Ela conta que o atraso dos responsáveis em questão é recorrente, assim como interações agressivas.
Agressões ocorreram na segunda-feira, 13, na Cemei Helena Buzato Rigo. Foto: A Cidade
Uma das educadoras agredidas por uma mãe de alunos na segunda-feira, 13, conversou com exclusividade com o jornal A Cidade sobre o ocorrido no Cemei Helena Buzato Rigo, localizada na rua Padre Izidoro Cordeiro Paranhos, na Vila América, em Votuporanga.
A mulher de 34 anos, que pediu para não ser identificada, conta que o atraso dos responsáveis em questão é recorrente, assim como interações agressivas.
Tudo começou quando a família não foi buscar os filhos no Cemei às 18h, horário do final das aulas. A situação, de acordo com a educadora, é recorrente. “A gente tentou todos os protocolos, que é ligar nos telefones que tem na ficha do aluno. Não houve comparecimento e nenhum telefonema foi atendido no horário que a gente tentou.”
Com a dificuldade de falar com os responsáveis, ela colocou os alunos em seu carro e os levou para o Conselho Tutelar, acreditando que tinha um plantão. “Só que chegando no plantão, ele estava fechado. Então eu ligava e não conseguia falar. Eu consegui depois com a plantonista, que atendeu, e passei todos os telefones que eu já estava tentando ligar para que ela continuasse ligando”, disse.

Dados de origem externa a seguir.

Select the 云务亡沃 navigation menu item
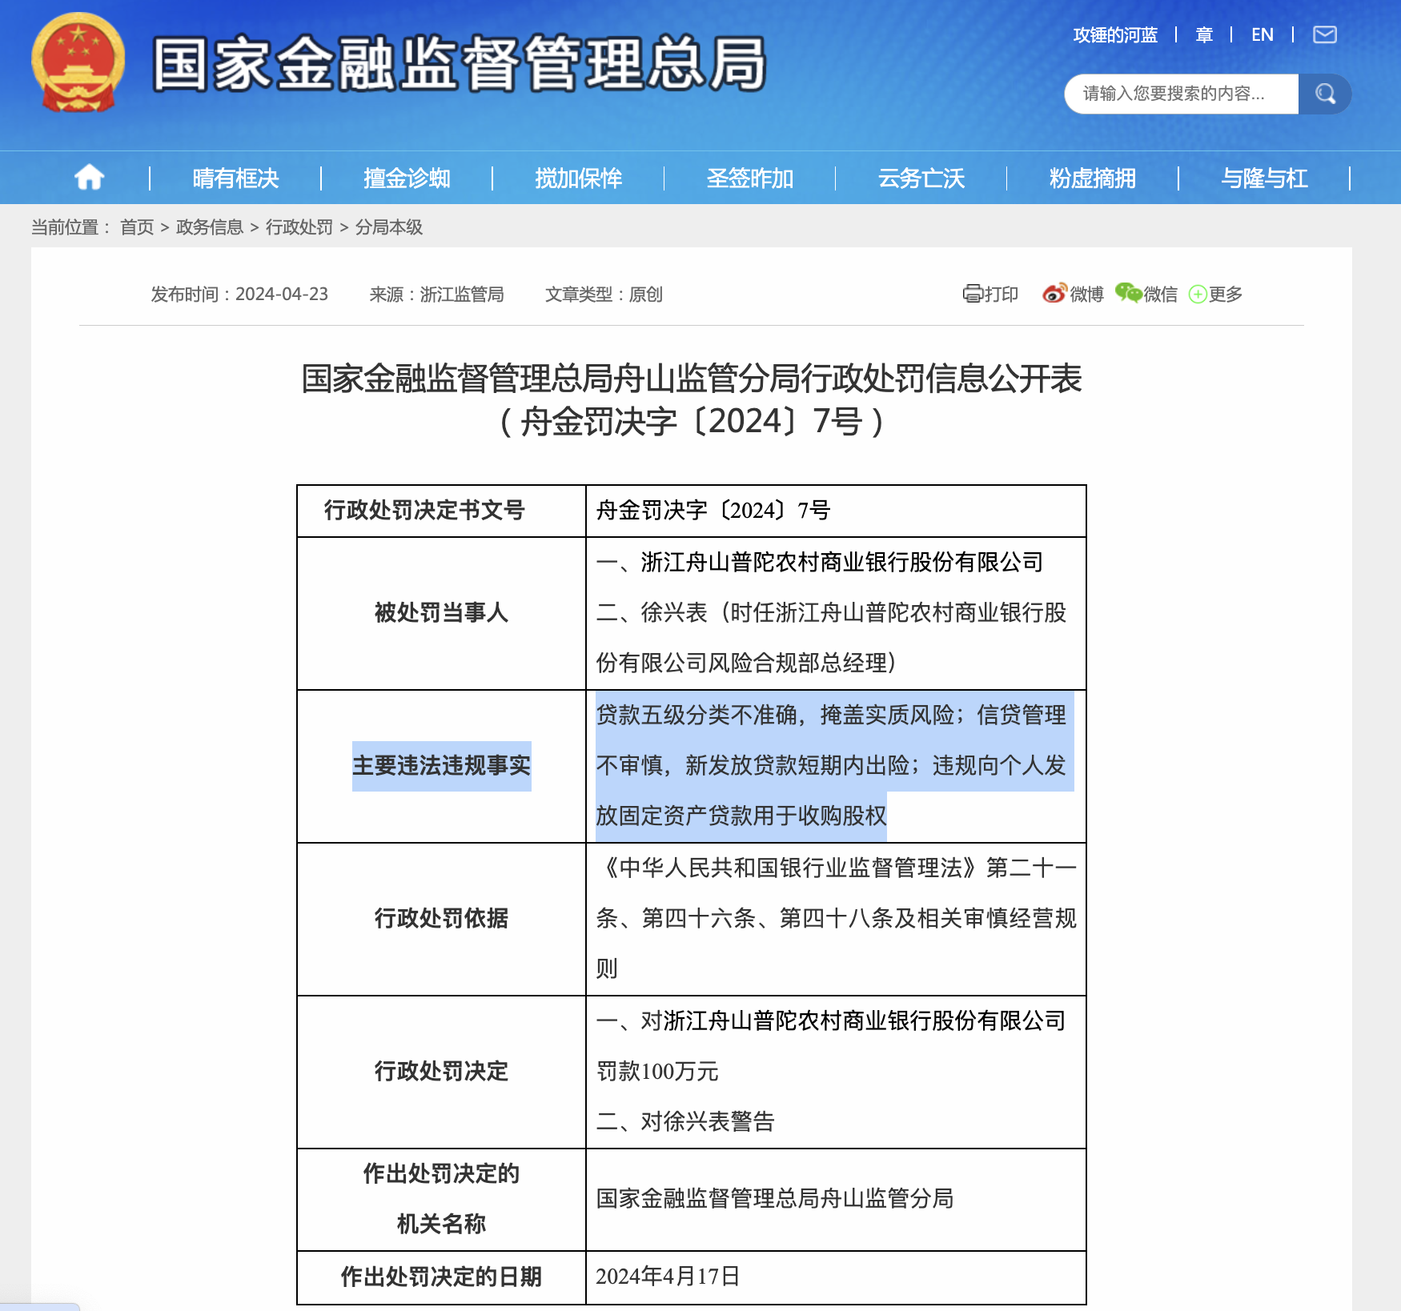pyautogui.click(x=921, y=178)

Após retornar à escola, ela relata que recebeu uma ligação da plantonista informando que havia conseguido contato com os pais e que a mãe buscaria as crianças. A educadora então iria preparar um lanche para os alunos, que falaram com ela que estavam com fome.
Foi nesse momento que as agressões aconteceram. “Na hora que eu fui para pegar o lanche, a mãe desceu a rampa da escola super alterada e falou para a educadora que estava junto segurando as crianças comigo, que ia acabar comigo, que ia me matar, que hoje ela ia acabar comigo. Mas eu a vi alterada e já desci logo em seguida. Na hora que eu cheguei, não teve tempo que eu falasse uma só palavra. Ela já me deu um murro na mão, derrubou o meu celular e me empurrou. A educadora se aproximou com as crianças e ela também tentava gravar, porque ela me ameaçava demais, ameaçava de morte. Ela tentou gravar, mas a mãe deu um murro na educadora, pegando o nariz dela e o peito”, relata.
Ela conta que seu pensamento foi em tentar proteger as crianças. “Falei, fica com a tia”.
De acordo com ela, as crianças estão acostumadas com situações de depender das profissionais da escola, já que “quando vai para o hospital, a gente leva, porque a família, você tenta contato, eles ficam incomunicáveis. Então é uma negligência pura.” A educadora ainda conta que foram mais de dez ofícios feitos sobre essa família por esse tipo de negligência.
“E aí eu chamei a polícia, ela aguardou, porque eu falei, ‘se você foi mulher para bater, você vai aguardar’. Várias pessoas falam, tinha que ter reagido, mas eu não sou dessa índole, não sou dessa educação, então o que eu fiz foi o que é dentro do legal. Chamei a polícia, a gente registrou o boletim e agora ela vai responder”, conta.
Sobre acontecimentos anteriores, de interações difíceis com essa mesma família, a mulher conta que já teve casos de “respostas bem ásperas, balançando o ombro, que não tem medo do Conselho Tutelar, não tem medo da polícia. Ela demonstra indiferença com tudo o que acontece.”